This article shows a possible trend for insurance companies to consolidate into their own home regions. The new 80% rule is the law making them do this. This means less competition and possibly higher prices for consumers now in Indiana.
The nation’s third-largest health insurance company is the latest to leave the individual policy market in Indiana in another sign of diminishing competition to benefit consumers who purchase policies through a state insurance exchange under the federal health care overhaul.
Aetna Inc. informed the Indiana Department of Insurance in an April 29 letter that it intends to cancel all individual policies on Dec. 1. The letter was made public last week in a letter from Deputy Insurance Commissioner Robyn Crosson to the Centers for Medicaid and Medicare Services and posted on the state’s federal health care overhaul website, www.in.gov/aca/.
Aetna spokesman Scot Roskelly said Wednesday the carrier currently has only 700 individual health insurance policies in Indiana, making up only a small fraction of the market, and will remain in other sectors, including small group coverage.
“The administrative costs of overseeing just 700 members are relatively high,” Roskelly said.
However, Crosson, in her letter, said Aetna was leaving the Indiana individual market over a rule in the federal health care overhaul that insurers essentially must dedicate 80 percent of the premiums they collect to medical care. Anything less than 80 percent would be paid as rebates to policyholders the following year.
Crosson said Aetna and four other insurers — Pekin, American Community Mutual, Cigna, and Guardian Life — cited the 80 percent rule, known formally as the medical loss ratio, as their reasons for leaving the individual market in Indiana over the past year.

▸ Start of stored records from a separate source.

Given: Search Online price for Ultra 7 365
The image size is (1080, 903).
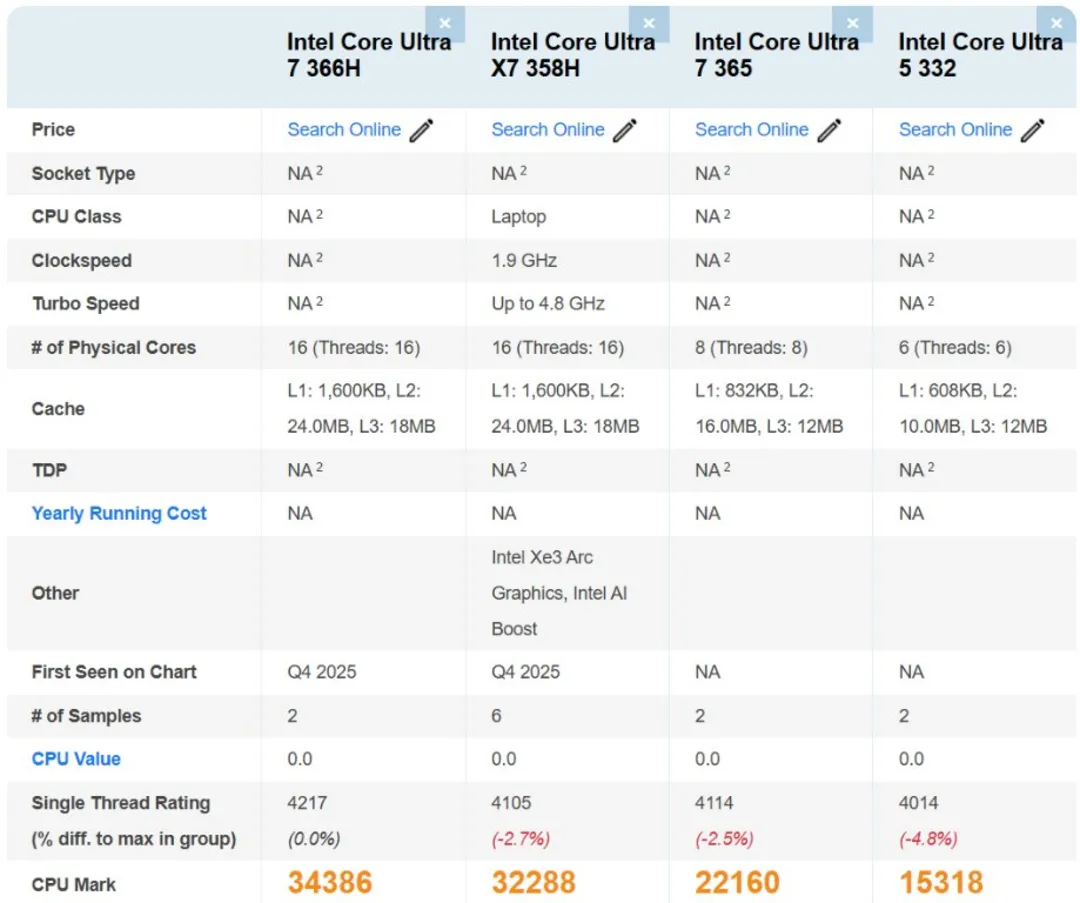Looking at the screenshot, I should pyautogui.click(x=752, y=130).
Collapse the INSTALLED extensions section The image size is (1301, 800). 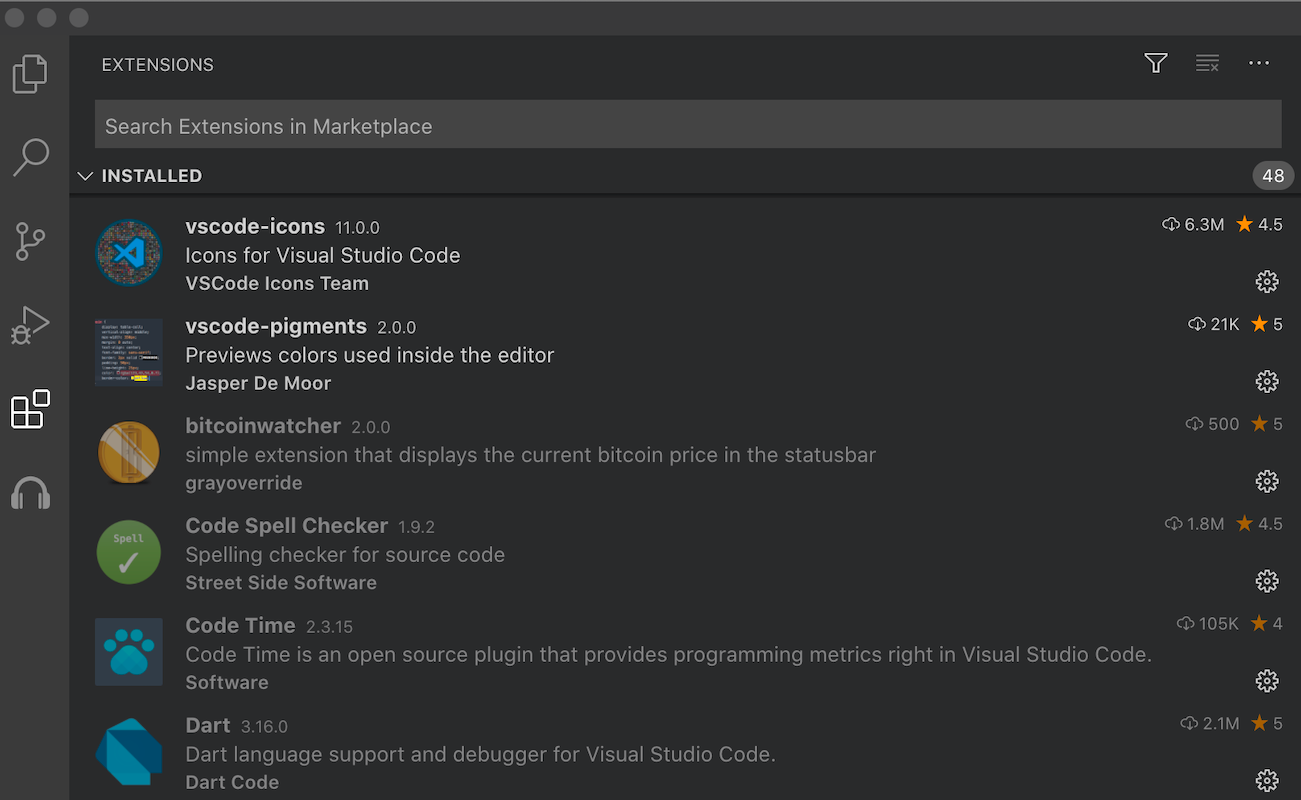(85, 175)
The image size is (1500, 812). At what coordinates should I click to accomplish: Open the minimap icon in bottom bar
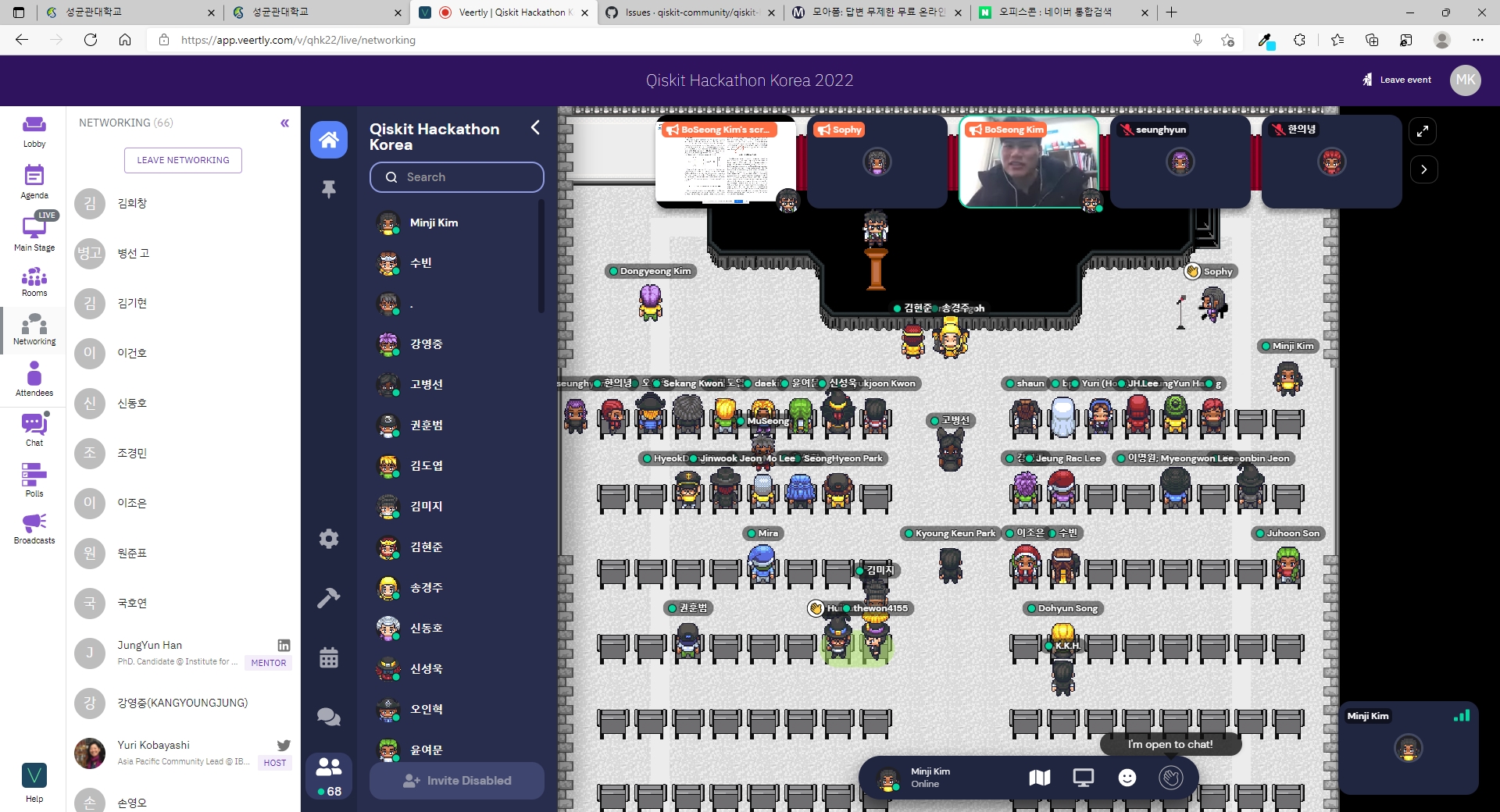click(x=1039, y=778)
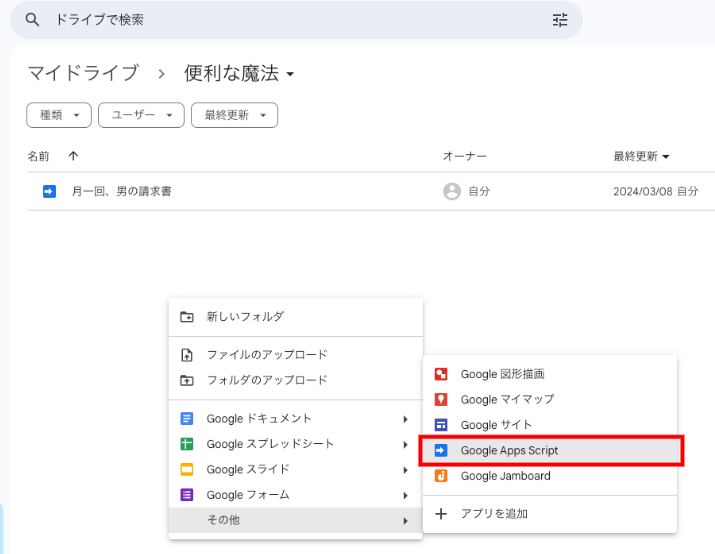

Indiana’s health insurance market for individuals is dominated by Indianapolis-based Anthem with a 65 percent share, according to Crosson’s letter and the state’s Medicaid actuary, Milliman Inc. Anthem and four other companies control 90 percent of the market.
However, consumer advocates say the exodus of Aetna and other companies likely will result in fewer choices and higher costs for consumers under health insurance exchanges to be established in 2014 under the federal health care overhaul. The exchanges will pool the resources of large groups of people to offer more affordable health insurance.
About 200,000 Indiana residents now have individual polices rather than employer-provided coverage. About 875,000 have no insurance at all, a number Milliman forecasts to fall by about half by 2019 while the number of individuals with policies swells to between 450,000 and 875,000.
“In Indiana and most other states, the anticipation is that most of the new coverage offered through the exchanges will be through individual policies,” said public health insurance advocate David Roos of Covering Kids and Families of Indiana. “Aetna is not a small player.”
The Insurance Department’s health care director, Logan Harrison, said it’s not clear how Aetna’s departure from the individual market will affect an Indiana insurance exchange offering individual coverage. He stressed that the state has not decided yet whether it will create an exchange itself or leave it up to the federal government.
The Insurance Department has asked CMS for a waiver that would phase in the 80 percent rule, which took effect Jan. 1, over several years. It has proposed a medical-loss ratio of 65 percent this year, increasing gradually to 80 percent in 2015. It’s not clear when CMS will decide whether to grant Indiana a waiver. Other states also have requested waivers.